Question

If \[\vec a = 2\hat i - \hat j + 5\hat k\] and \[\vec b = 4\hat i - 2\hat j + \lambda \hat k\] such that \[\vec a\parallel \vec b\], find the value of \[\lambda \].

Answer 1

Hint:
Here, we will use the concept of the properties of the vectors . We will use the identity of the parallel vectors and substitute the given values in the condition. Then we will equate the similar terms to get 3 different equations. Then by solving the equations, we will get the value of \[\lambda \].
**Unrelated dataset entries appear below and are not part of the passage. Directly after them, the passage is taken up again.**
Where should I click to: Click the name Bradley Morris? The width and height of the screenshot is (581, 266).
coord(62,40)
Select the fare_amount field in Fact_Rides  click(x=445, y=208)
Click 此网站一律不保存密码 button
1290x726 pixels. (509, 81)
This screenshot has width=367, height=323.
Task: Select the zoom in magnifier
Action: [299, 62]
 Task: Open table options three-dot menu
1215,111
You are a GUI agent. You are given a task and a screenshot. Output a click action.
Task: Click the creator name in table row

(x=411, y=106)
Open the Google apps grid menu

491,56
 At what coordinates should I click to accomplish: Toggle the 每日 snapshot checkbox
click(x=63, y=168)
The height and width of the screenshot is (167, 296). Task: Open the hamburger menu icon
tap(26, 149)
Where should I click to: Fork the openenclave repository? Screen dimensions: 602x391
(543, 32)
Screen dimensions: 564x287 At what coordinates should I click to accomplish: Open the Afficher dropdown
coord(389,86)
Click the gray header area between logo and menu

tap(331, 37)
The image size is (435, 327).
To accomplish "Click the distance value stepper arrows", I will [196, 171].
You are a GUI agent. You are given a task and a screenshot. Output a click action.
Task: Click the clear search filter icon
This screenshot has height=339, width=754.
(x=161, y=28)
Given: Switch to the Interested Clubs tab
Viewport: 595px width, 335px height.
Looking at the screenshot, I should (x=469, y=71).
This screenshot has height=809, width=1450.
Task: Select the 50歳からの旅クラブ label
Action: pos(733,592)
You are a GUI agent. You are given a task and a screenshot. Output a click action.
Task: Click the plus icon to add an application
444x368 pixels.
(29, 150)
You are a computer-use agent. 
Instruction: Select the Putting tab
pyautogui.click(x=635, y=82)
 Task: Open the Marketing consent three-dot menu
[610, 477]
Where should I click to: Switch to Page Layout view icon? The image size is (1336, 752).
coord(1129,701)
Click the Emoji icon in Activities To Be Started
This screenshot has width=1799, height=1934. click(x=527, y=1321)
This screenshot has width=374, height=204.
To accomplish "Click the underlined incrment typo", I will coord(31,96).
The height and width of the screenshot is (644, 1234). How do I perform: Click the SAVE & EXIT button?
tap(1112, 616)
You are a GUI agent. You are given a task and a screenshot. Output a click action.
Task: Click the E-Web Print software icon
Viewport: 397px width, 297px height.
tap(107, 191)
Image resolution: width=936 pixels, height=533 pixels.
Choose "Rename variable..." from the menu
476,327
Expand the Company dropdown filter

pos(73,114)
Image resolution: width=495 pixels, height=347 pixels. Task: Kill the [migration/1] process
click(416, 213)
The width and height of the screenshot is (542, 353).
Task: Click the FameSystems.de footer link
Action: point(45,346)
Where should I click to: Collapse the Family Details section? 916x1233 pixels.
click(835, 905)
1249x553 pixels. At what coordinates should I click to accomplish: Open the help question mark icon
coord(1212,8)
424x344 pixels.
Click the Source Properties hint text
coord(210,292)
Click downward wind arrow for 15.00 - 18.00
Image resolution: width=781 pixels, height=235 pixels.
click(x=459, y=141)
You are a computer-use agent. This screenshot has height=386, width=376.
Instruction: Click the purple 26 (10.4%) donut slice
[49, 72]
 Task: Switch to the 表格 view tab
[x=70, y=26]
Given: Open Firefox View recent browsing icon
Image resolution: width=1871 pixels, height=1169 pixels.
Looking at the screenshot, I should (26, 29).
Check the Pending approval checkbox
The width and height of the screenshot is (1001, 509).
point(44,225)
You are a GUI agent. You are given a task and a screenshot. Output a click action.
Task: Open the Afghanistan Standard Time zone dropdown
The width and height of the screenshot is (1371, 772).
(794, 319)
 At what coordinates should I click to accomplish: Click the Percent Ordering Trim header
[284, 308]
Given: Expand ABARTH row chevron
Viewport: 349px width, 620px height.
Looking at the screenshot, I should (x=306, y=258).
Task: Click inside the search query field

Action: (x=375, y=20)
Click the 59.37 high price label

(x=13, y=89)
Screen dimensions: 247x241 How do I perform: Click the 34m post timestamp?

Complete step by step solution:
Given vectors are \[\vec a = 2\hat i - \hat j + 5\hat k\] and \[\vec b = 4\hat i - 2\hat j + \lambda \hat k\] such that \[\vec a\parallel \vec b\].
We know that if the two vectors are parallel to each other they satisfies the basic condition that \[\vec a - \mu \vec b = 0\]. Therefore, putting the values of the vectors in the equation of the condition, we get
\[\begin{array}{l}2\hat i - \hat j + 5\hat k - \mu \left( {4\hat i - 2\hat j + \lambda \hat k} \right) = 0\\ \Rightarrow 2\hat i - 4\hat i\mu - \hat j + 2\hat j\mu + 5\hat k - \lambda \hat k\mu = 0\end{array}\]
Rewriting like terms together, we get
\[ \Rightarrow \left( {2 - 4\mu } \right)\hat i + \left( { - 1 + 2\mu } \right)\hat j + \left( {5 - \lambda \mu } \right)\hat k = 0\hat i + 0\hat j + 0\hat k\]
Now by equate each term to 0, we will get the basic equations. Therefore, we get
\[\begin{array}{l}2 - 4\mu = 0\\ - 1 + 2\mu = 0\\5 - \lambda \mu = 0\end{array}\]
Now by solving the equation \[2 - 4\mu = 0\] we will get the value of \[\mu \]. Therefore,
\[\mu = \dfrac{2}{4} = \dfrac{1}{2}\]
Now by solving the equation \[5 - \lambda \mu = 0\] we will get the value of \[\lambda \].
We will put the value of \[\mu \] in the above equation, we get
\[ \Rightarrow 5 - \lambda \dfrac{1}{2} = 0\]
\[ \Rightarrow \dfrac{\lambda }{2} = 5\]
Multiplying both sides by 2, we get
\[ \Rightarrow \lambda = 10\]

Hence, the value of \[\lambda \] is equal to 10.

Note:
Here we have to keep in mind that while expanding the dot product of vectors is related to cos function not the sin function. Sin function is related to the cross product of the vectors. Also we have to remember that the dot product of the perpendicular vectors is always zero as the angle between them is \[90^\circ \] and the dot product is related to cos function. Also the cross product of the parallel vectors is always zero as the angle between the parallel vectors is \[0^\circ \] or \[{\rm{180}}^\circ \] and cross product is related to the sin function.
Dot product of two vectors is \[a.b = \left| a \right|\left| b \right|\cos \theta \]
Cross product of two vectors is \[a \times b = \left| a \right|\left| b \right|\sin \theta \]
Where, \[\theta \] is the angle between the vectors.